You could see it as an amalgamation of lights, studded across the surface of the Earth. Or as an explosion of nodes, rendered in exquisite pastels. Or as fiberoptic cables, arranged in neat rows under the surfaces of the world's oceans.
But none of those is the actual Internet, the collection of knowledge and emotion and philosophy and cats that allows you to read these words right now. Nor is, technically, "Internetopia," the artist Benjamin Redford's detailed drawing of the Internet. Earlier this year, Redford launched a Kickstarter campaign asking people to suggest elements for a massive, Where's Waldo-style rendering of the Internet and its wares. His proposal? A black-and-white drawing, etched in pencil and pen. The work overall, he said, would be broken down into cubes, each one financed by individual donations, and each one inspired by suggestions from the crowd.
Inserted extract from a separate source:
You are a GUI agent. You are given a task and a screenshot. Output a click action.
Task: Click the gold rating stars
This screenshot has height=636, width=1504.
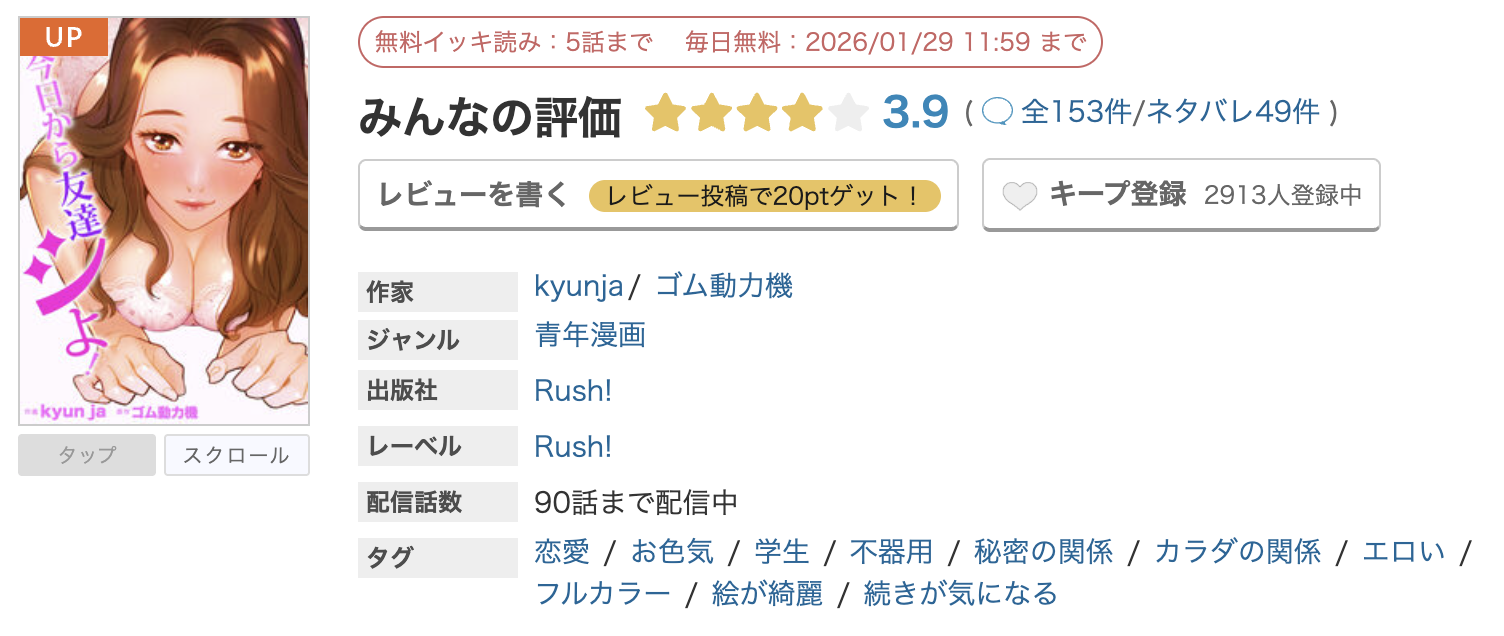point(755,114)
Redford ended up with a drawing that consists of 3,012 cubes, pledged for by a total of 220 people. It took him months—"three months of solid drawing," as he puts it—to complete. The rendering spans more than six feet in length, and nearly five feet in height. It depicts superheroes and houses and balloons. And one naked man, because Internet. (But, Redford notes, "only two penises.") Hidden inside the drawing is also, appropriately enough, Waldo.
There are also dogs and cats and frogs and, in one case, a very large shark. This is the Internet, after all. As Redford put it: "A very high percentage of requests involved animals in some way, shape or form."